What you are asked to do:
Your output should consist solely of the lines from the one holding "Where should I click to: Confirm" to the end of the records below, inclusive, reproduced exactly and free of pictures.

Information:
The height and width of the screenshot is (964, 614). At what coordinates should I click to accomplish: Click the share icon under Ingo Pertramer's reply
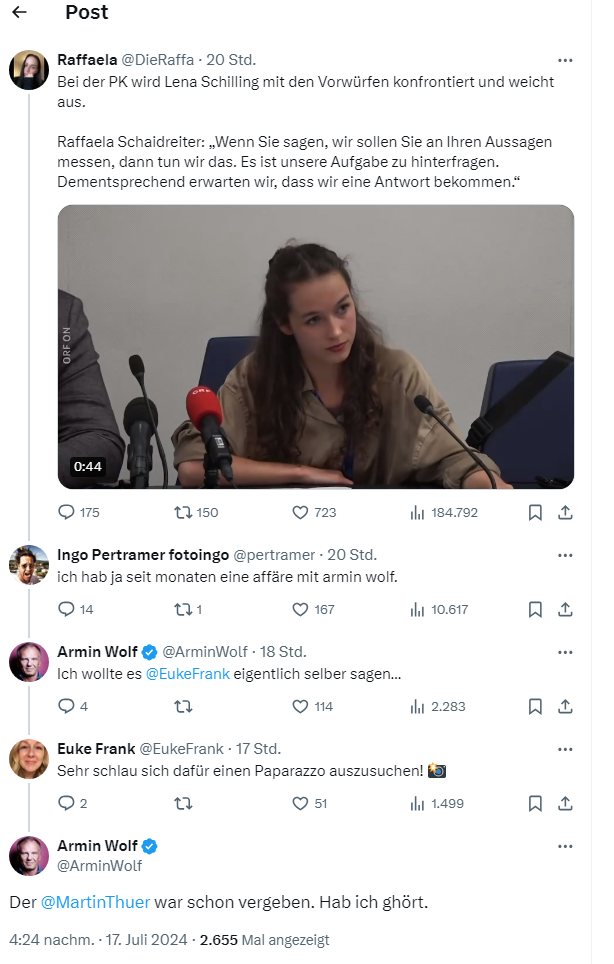565,609
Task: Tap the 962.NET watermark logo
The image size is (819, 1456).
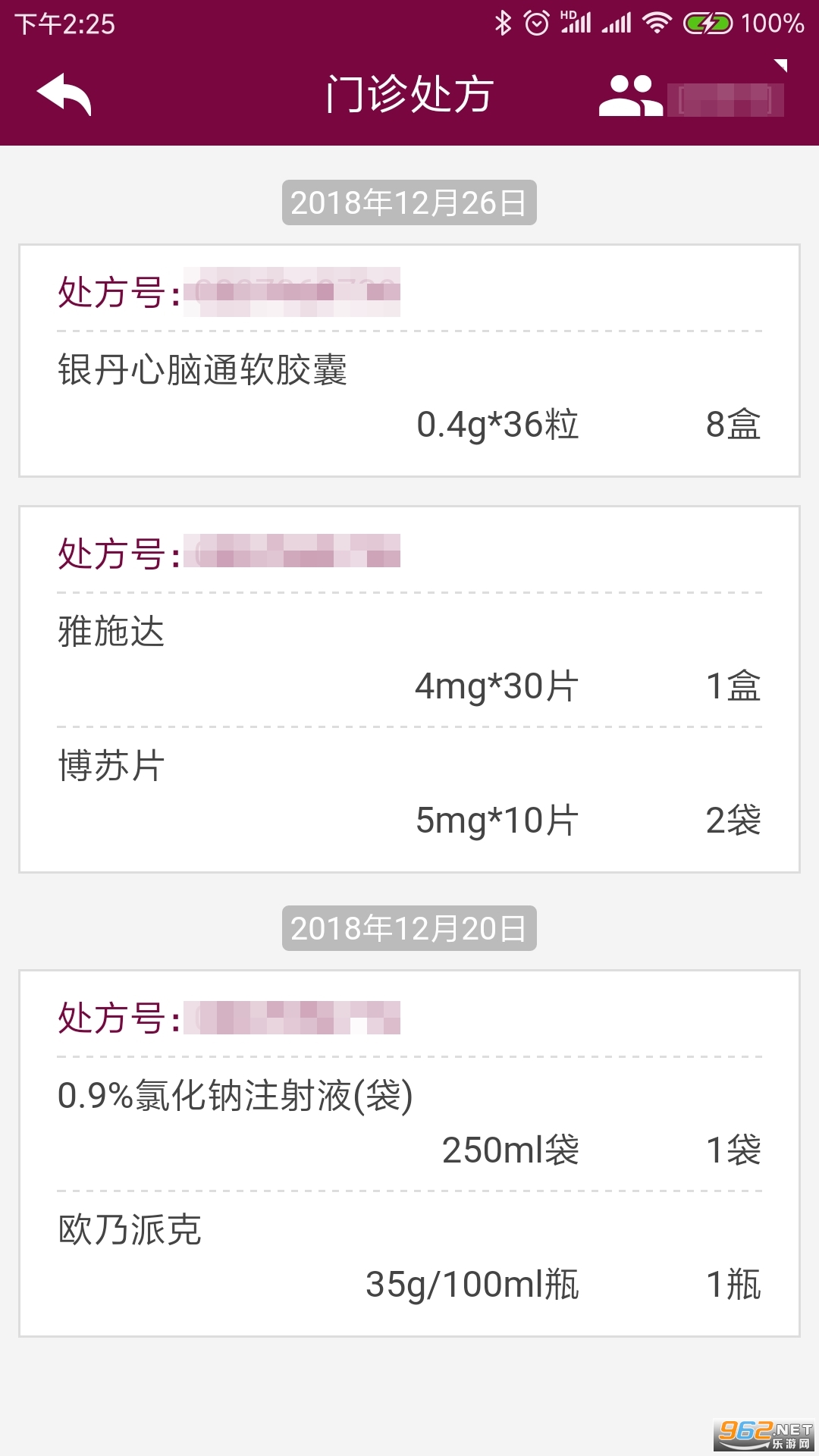Action: point(764,1433)
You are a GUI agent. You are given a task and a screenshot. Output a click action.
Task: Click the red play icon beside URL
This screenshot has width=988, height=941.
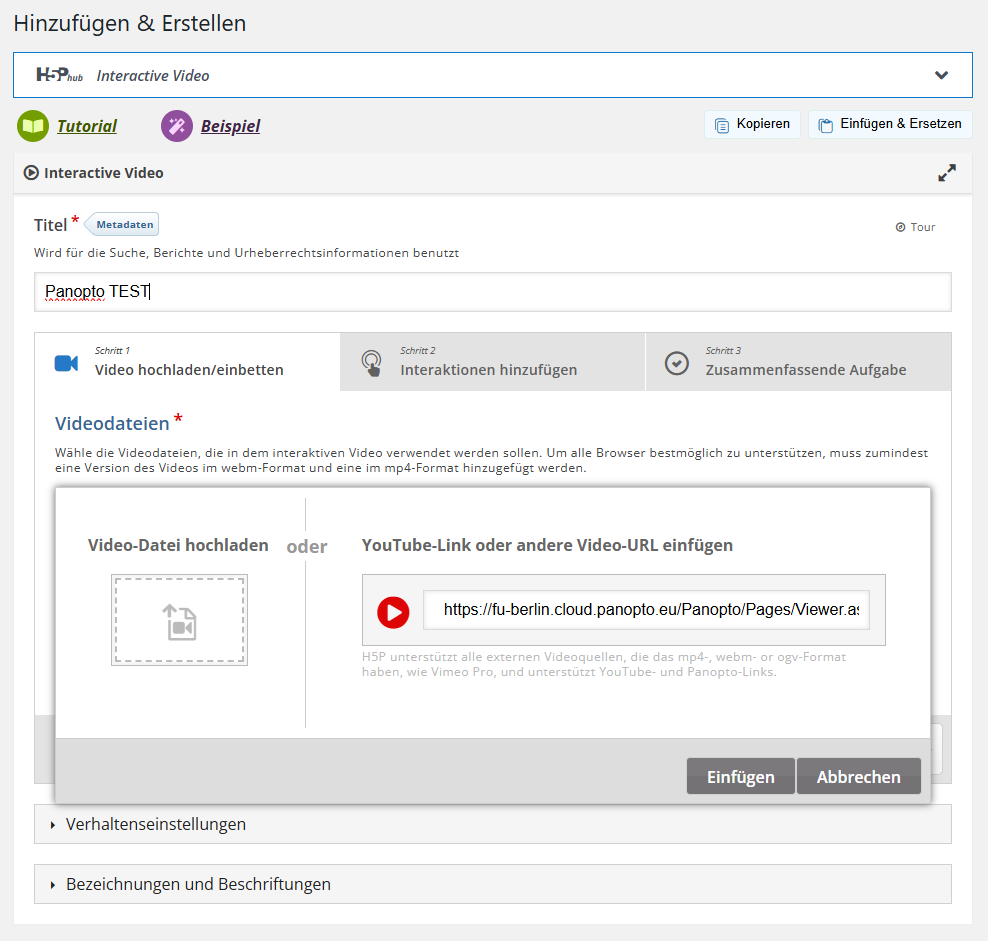click(x=393, y=612)
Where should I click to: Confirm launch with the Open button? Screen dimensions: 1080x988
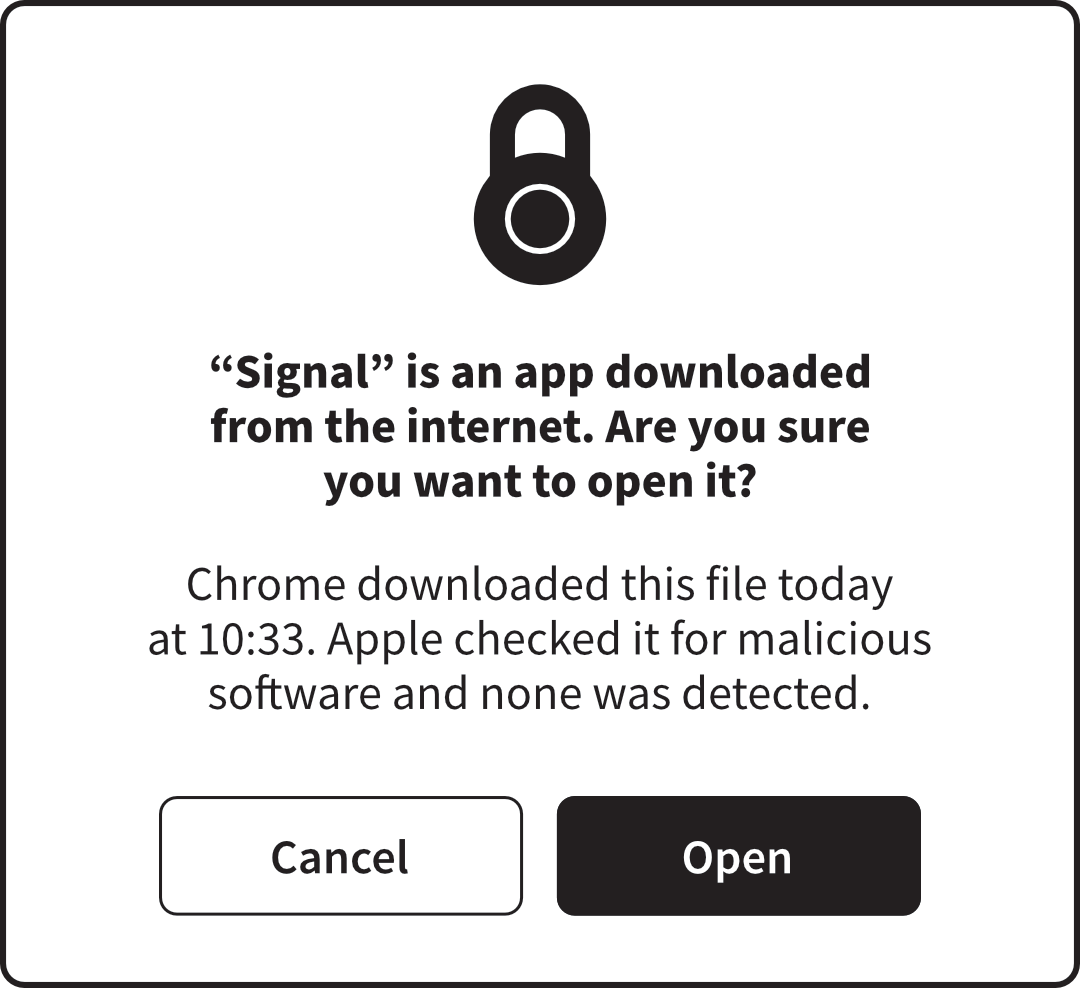(x=738, y=857)
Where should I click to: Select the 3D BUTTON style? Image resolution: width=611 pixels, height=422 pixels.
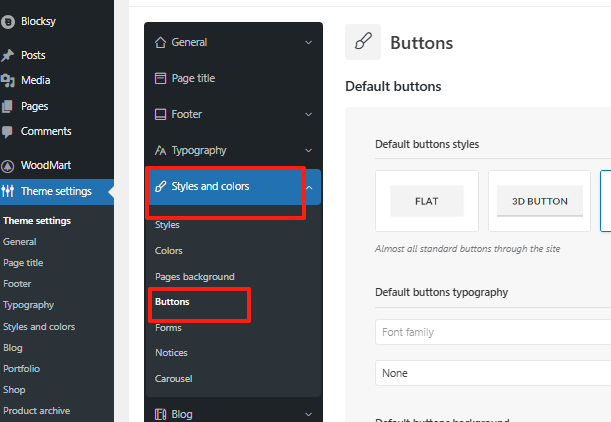coord(540,201)
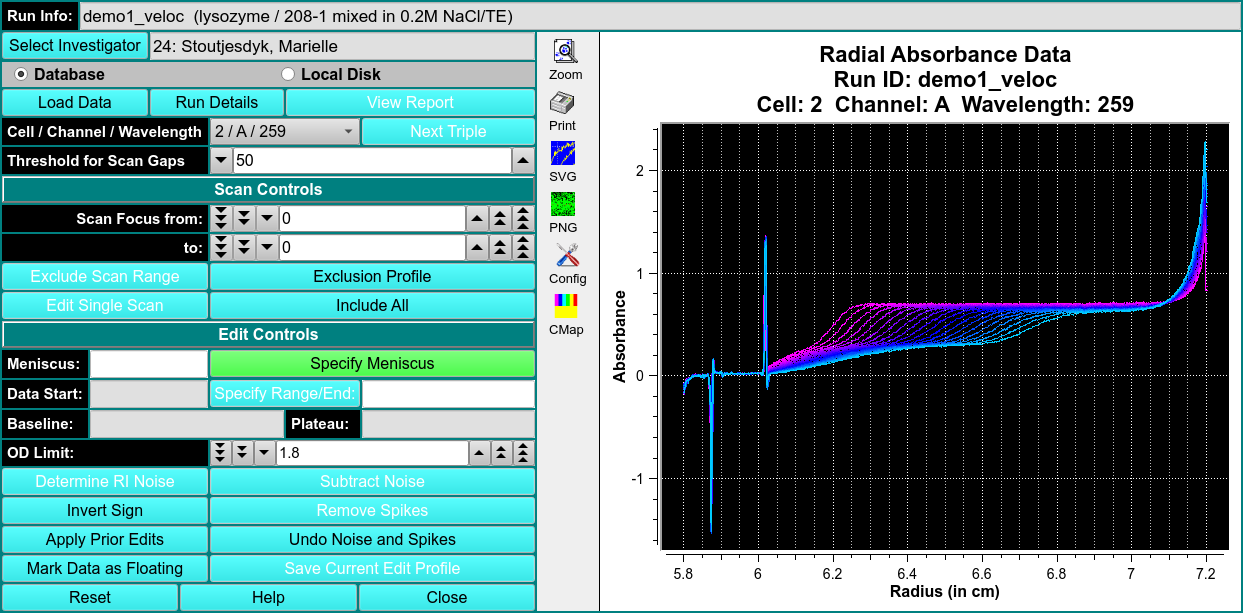1243x613 pixels.
Task: Open the CMap color map icon
Action: tap(565, 306)
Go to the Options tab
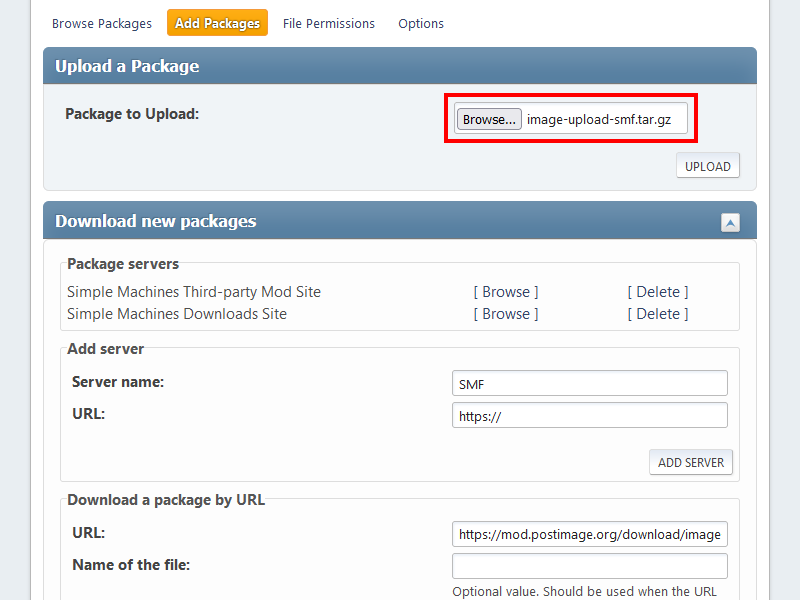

Solution below:
Where should I click to: Confirm launch with the Open button? Screen dimensions: 1080x988
(x=738, y=857)
Where should I click to: Select the 3D BUTTON style? Image resolution: width=611 pixels, height=422 pixels.
coord(540,201)
1243x613 pixels.
Task: Open the CMap color map icon
Action: tap(565, 306)
Go to the Options tab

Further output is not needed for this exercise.